### WHAT TO DO
Please lay out the data below as a JSON list of strings with one string per line, skipping blank lines and leaving out the pictures.

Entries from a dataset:

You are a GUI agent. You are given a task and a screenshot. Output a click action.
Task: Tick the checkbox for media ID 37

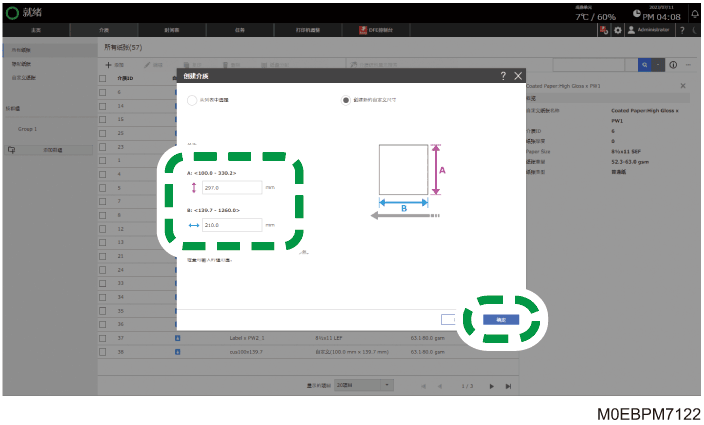point(103,338)
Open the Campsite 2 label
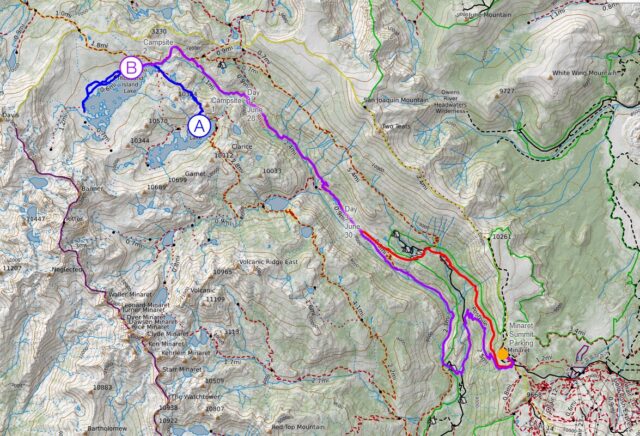The image size is (640, 436). coord(158,46)

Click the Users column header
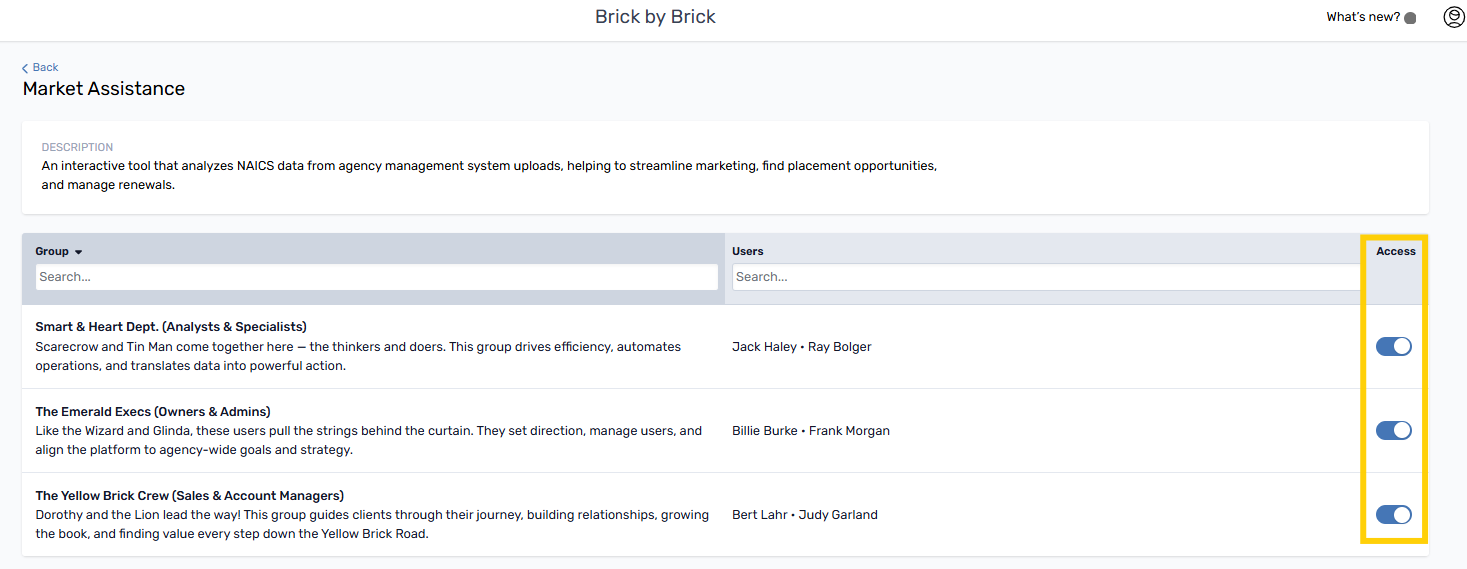748,251
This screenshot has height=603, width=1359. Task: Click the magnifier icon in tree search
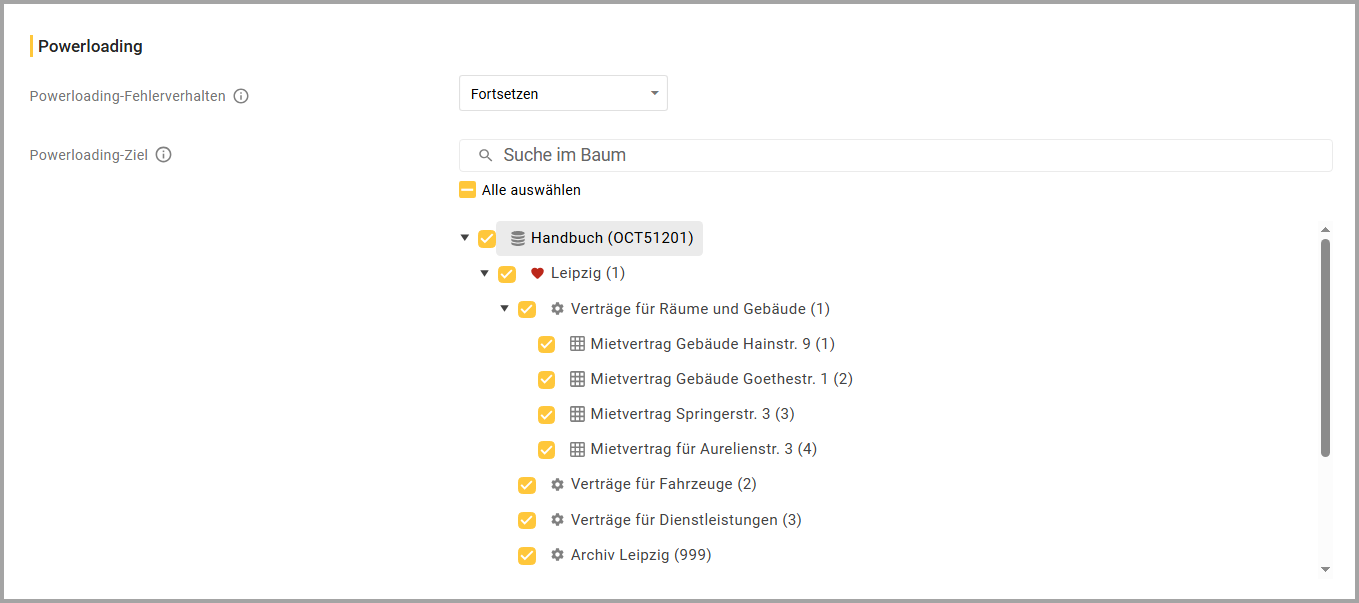[486, 156]
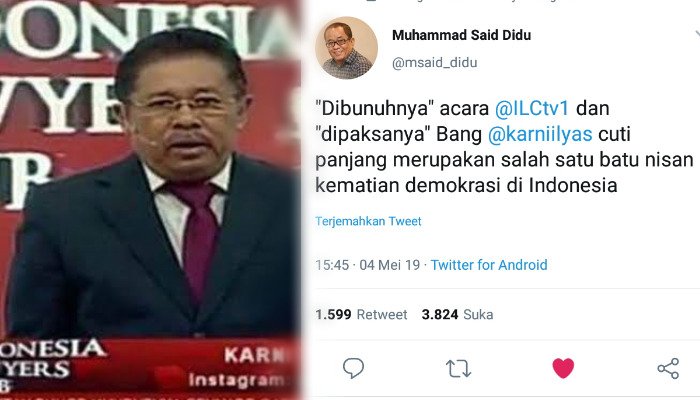Tap the retweet arrows icon

pos(458,369)
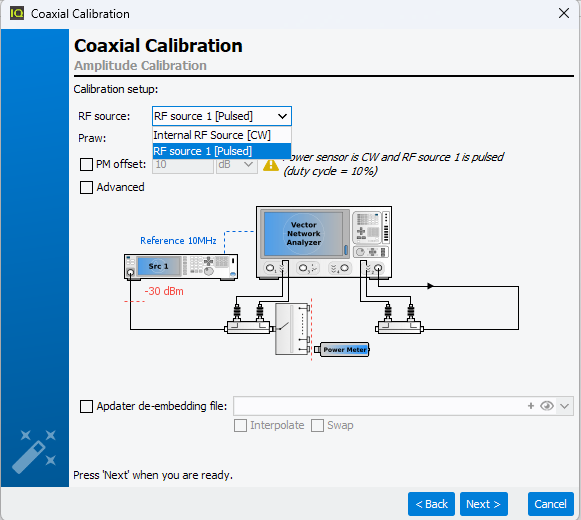The image size is (581, 520).
Task: Go back with the Back button
Action: tap(431, 504)
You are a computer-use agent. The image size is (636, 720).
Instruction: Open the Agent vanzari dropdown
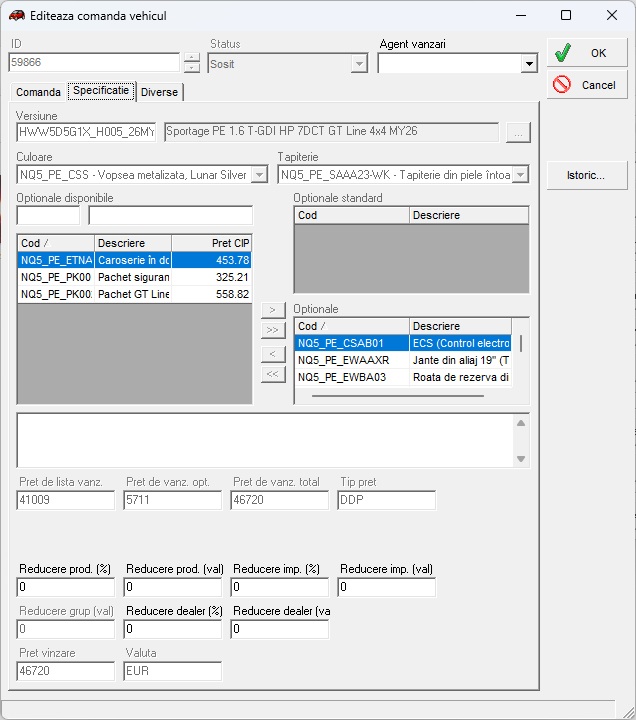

### SOLUTION TO THIS EXERCISE
[
  "You are a GUI agent. You are given a task and a screenshot. Output a click action.",
  "Task: Tick the checkbox for media ID 37",
  "point(103,338)",
  "Open the Campsite 2 label",
  "The image size is (640, 436). coord(158,46)",
  "Click the Users column header",
  "748,251",
  "This screenshot has height=603, width=1359. Task: Click the magnifier icon in tree search",
  "[486, 156]",
  "Tap the retweet arrows icon",
  "pos(458,369)",
  "The image size is (581, 520).",
  "Task: Go back with the Back button",
  "Action: tap(431, 504)",
  "You are a computer-use agent. The image size is (636, 720).",
  "Instruction: Open the Agent vanzari dropdown"
]